Republican and Democratic lawmakers from Massachusetts and Wisconsin came together at a Washington, D.C., news conference last week to address concerns about an industry that’s important to both states: Cranberries.
Last year, cranberry farmers in Wisconsin and Massachusetts accounted for 75 percent of the nation’s production of 7.5 million barrels of cranberries. And never mind the pilgrims: Badger State bogs and marshes deliver the lion’s share of that number — more than 4.3 million barrels last year.
How can the diminutive cranberry bring together Massachusetts U.S. Sens. John Kerry, a Democrat, and Scott Brown, a Republican, and Wisconsin U.S. Reps. Reid Ribble, R-8th District, and Ron Kind, D-3rd District?
Ocean Spray advertises cranberries as a “ninja fruit.” Here, in fact, was the evidence.
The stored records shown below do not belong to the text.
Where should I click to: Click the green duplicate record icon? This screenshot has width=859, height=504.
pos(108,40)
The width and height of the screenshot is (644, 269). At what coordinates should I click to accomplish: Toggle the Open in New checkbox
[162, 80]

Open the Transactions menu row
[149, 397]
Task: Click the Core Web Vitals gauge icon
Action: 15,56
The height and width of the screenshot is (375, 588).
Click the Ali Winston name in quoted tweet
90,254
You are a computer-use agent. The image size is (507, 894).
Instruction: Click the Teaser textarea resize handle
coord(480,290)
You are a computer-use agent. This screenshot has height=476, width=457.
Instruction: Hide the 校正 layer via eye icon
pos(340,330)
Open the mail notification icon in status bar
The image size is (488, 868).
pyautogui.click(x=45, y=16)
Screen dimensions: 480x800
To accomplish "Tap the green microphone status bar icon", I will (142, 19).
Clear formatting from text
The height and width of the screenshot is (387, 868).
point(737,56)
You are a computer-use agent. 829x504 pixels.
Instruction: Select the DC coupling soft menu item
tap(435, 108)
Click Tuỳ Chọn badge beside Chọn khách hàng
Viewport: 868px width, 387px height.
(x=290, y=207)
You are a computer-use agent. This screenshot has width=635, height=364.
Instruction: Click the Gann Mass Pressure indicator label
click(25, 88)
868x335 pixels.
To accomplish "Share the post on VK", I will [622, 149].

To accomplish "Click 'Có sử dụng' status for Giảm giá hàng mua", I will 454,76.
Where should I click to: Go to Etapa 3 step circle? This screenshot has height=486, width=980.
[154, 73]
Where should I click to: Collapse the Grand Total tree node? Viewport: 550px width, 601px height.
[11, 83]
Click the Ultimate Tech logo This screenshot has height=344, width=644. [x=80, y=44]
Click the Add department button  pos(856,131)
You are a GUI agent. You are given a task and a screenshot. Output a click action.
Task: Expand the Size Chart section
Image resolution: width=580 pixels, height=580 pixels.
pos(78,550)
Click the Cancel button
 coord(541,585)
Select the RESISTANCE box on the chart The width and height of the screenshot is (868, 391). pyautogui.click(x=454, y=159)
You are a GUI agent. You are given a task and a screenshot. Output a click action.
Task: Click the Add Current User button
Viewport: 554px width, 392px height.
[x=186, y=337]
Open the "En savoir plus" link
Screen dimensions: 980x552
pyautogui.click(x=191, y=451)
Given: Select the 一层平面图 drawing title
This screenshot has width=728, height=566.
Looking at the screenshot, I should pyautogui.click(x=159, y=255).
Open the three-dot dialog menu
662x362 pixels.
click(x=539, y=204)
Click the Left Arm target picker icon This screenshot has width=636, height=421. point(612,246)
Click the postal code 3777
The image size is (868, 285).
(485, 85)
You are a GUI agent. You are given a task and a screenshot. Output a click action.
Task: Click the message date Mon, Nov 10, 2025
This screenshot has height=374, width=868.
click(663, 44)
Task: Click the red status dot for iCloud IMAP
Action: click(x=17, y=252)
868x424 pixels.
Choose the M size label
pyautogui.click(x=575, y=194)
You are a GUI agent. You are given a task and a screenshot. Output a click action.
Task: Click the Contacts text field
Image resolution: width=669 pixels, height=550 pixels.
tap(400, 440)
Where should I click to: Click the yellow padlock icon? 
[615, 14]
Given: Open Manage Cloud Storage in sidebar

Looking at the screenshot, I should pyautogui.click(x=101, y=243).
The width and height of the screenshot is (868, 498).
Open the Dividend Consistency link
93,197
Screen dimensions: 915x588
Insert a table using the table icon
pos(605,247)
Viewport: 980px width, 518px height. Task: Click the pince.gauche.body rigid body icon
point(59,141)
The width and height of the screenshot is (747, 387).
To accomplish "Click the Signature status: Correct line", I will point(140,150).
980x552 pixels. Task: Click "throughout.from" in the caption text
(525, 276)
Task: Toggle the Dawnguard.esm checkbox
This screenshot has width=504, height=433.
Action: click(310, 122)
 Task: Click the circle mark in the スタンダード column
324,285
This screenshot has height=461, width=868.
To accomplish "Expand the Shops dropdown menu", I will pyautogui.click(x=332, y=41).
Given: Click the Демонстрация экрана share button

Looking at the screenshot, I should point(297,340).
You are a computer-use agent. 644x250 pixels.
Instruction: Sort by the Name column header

While the stated purpose of the Washington, D.C., caucus was to discuss boosting international sales of the fruit, the real goal was to bring attention to a new cranberry blight: bureaucrats from the U.S. Department of Agriculture have targeted cranberry juice in their ongoing war against — wait for it — sugar.
As anyone who has ever had fresh cranberries with Thanksgiving dinner can testify, they’re naturally a tart, even bitter fruit. That’s why cranberry juice, the highest-selling cranberry product, is sweetened with sugar — so much sugar that an 8-ounce class of Ocean Spray sweetened cranberry juice has more sugar at 36 grams than a similar serving of Coca-Cola with 27 grams.
The USDA hasn’t taken any formal action against cranberry juice. But cranberry farmers, cranberry cooperatives like Ocean Spray, and legislators from cranberry-growing states aren’t waiting.
Formation of the caucus came just days after New York City Mayor Michael Bloomberg made national headlines, saying he wanted to ban the sale of any sugary drink larger than 16 ounces at convenience stores, restaurants, sports stadiums, movie theaters and vending machines inside his city.
Not yet on Bloomberg’s list: fruit juices.
The Cranberry Caucus has sent a letter to the USDA and first lady Michelle Obama, saying cranberries must be off limits in any sort of anti-sugar jihad.
In a news release announcing his membership in the group, U.S. Rep. Tom Petri, R-6th District, called any proposed cranberry regulations from USDA “stupid” and devoid of common sense.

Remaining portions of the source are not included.